*Work to complete*:
Below are entries. Reproduce exactly the lines between the line holding "How do I perform: Select" and the line holding "Click the 找到以下DeviceDesc包含NVIDIA heading line", inclusive, and only those.

Pixel coordinate grounding data:
_ _ _ _ _
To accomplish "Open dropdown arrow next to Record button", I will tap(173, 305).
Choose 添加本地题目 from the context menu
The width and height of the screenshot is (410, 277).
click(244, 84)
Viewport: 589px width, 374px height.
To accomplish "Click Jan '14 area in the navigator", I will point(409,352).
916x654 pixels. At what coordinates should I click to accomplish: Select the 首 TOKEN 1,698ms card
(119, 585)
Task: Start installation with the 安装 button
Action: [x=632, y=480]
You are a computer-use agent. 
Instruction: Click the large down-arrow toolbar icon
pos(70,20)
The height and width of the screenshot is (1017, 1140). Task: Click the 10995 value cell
_ _ _ _ _
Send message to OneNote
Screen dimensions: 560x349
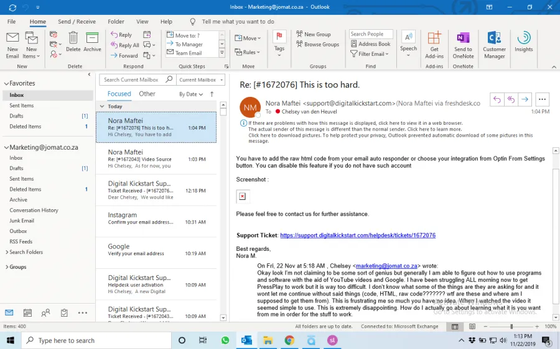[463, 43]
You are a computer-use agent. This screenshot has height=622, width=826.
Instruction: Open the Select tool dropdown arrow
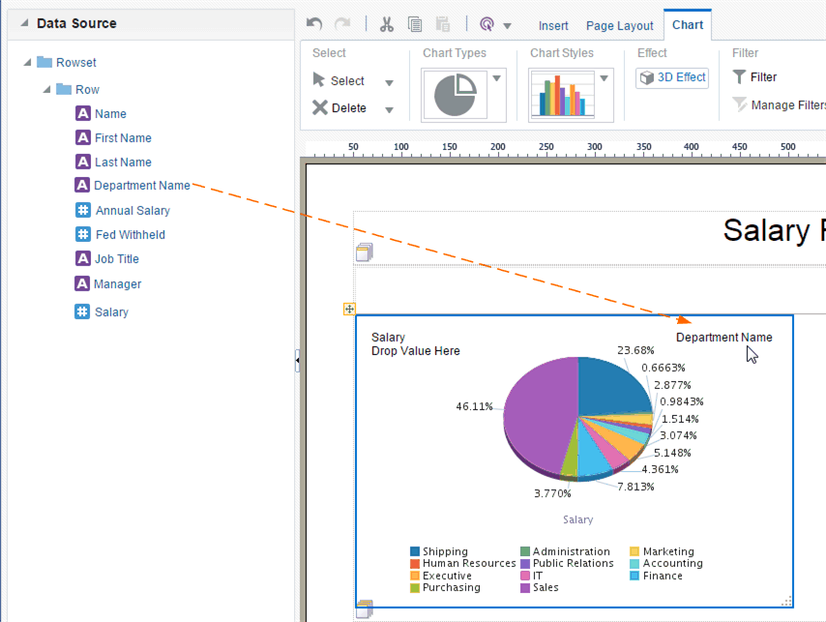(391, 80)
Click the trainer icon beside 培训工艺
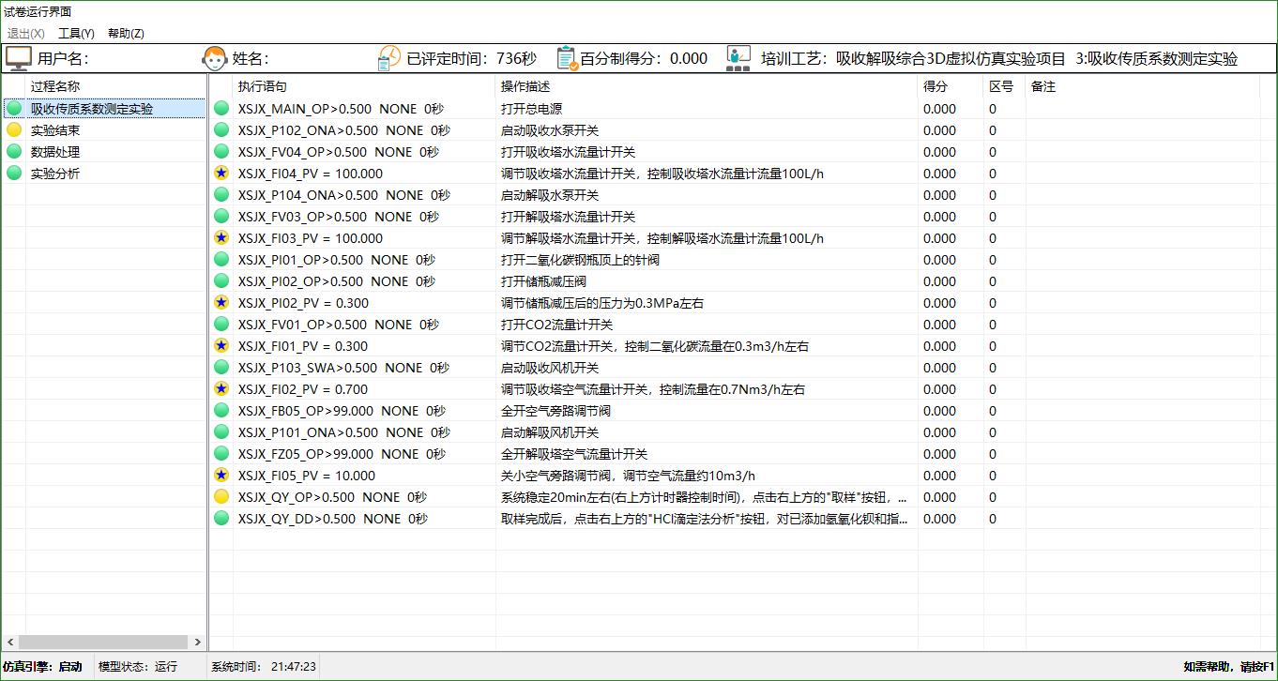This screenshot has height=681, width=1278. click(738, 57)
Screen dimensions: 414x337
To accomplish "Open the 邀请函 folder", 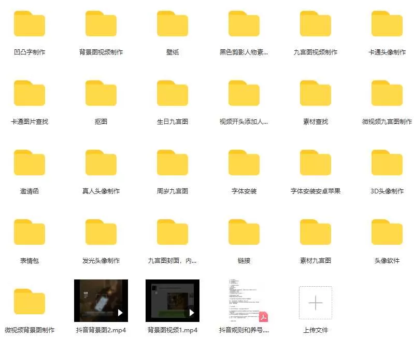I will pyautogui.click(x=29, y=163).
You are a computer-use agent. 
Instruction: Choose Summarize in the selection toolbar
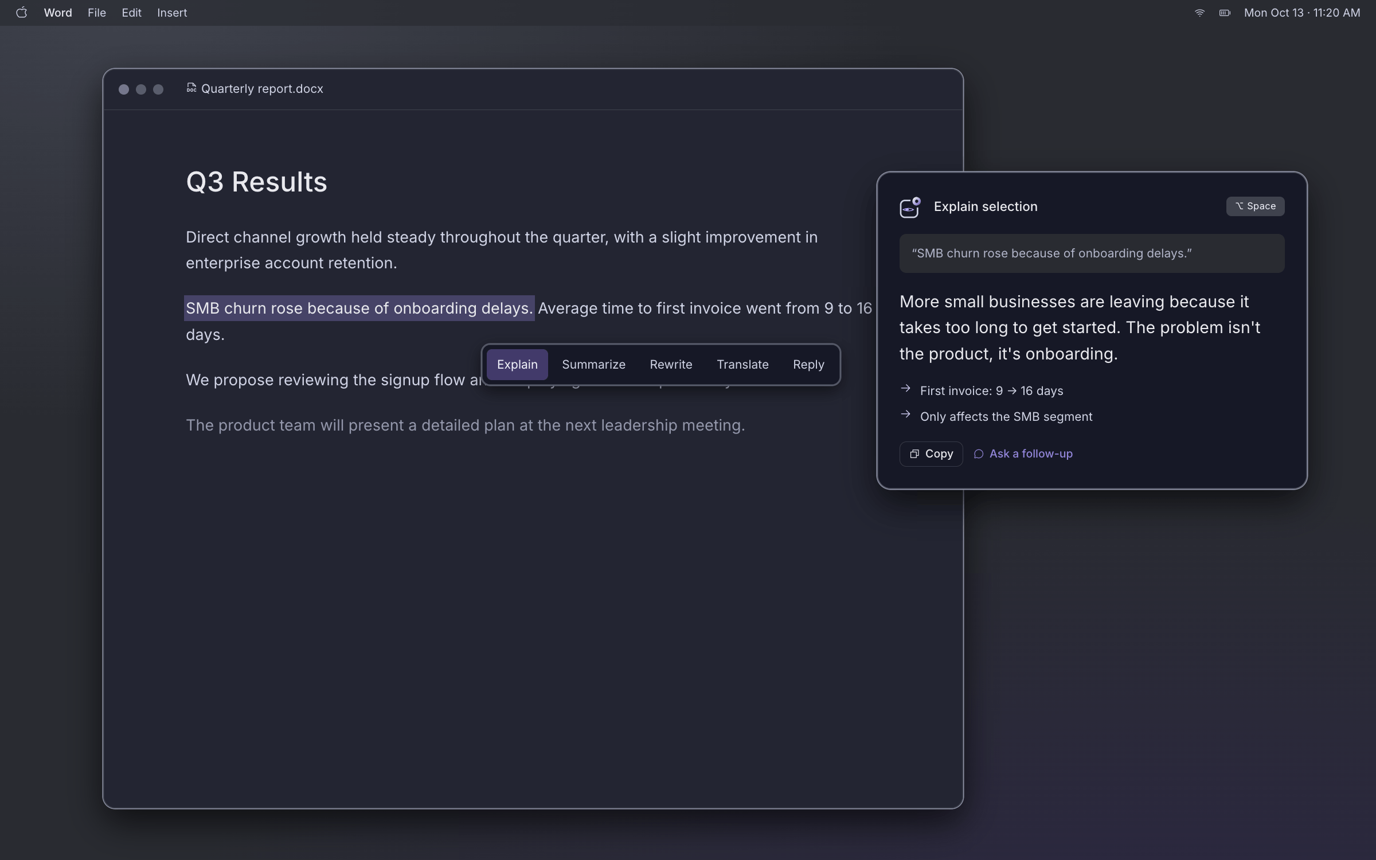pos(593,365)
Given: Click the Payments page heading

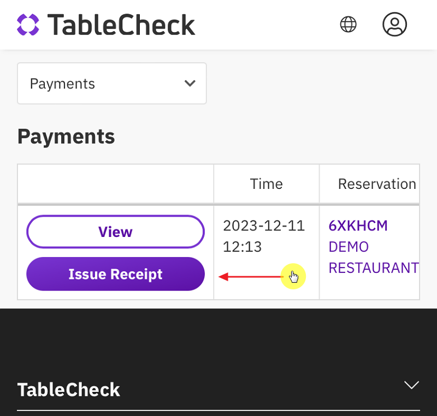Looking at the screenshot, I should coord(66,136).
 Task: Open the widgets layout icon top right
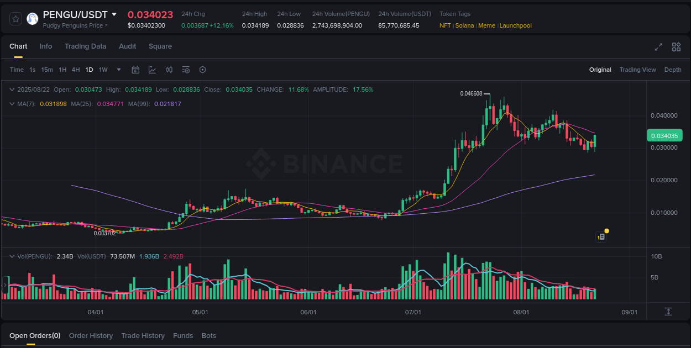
_ _ _ _ _
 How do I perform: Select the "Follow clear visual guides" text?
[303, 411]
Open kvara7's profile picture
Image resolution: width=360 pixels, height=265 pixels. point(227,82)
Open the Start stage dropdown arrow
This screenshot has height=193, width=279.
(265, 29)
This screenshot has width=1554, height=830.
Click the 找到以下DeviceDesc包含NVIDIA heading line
_ _ _ _ _
*Response to this task*:
 How do I perform: Select the "Follow clear visual guides" text?
[303, 411]
Open kvara7's profile picture
Image resolution: width=360 pixels, height=265 pixels. point(227,82)
Open the Start stage dropdown arrow
This screenshot has height=193, width=279.
(265, 29)
This screenshot has width=1554, height=830.
Click the 找到以下DeviceDesc包含NVIDIA heading line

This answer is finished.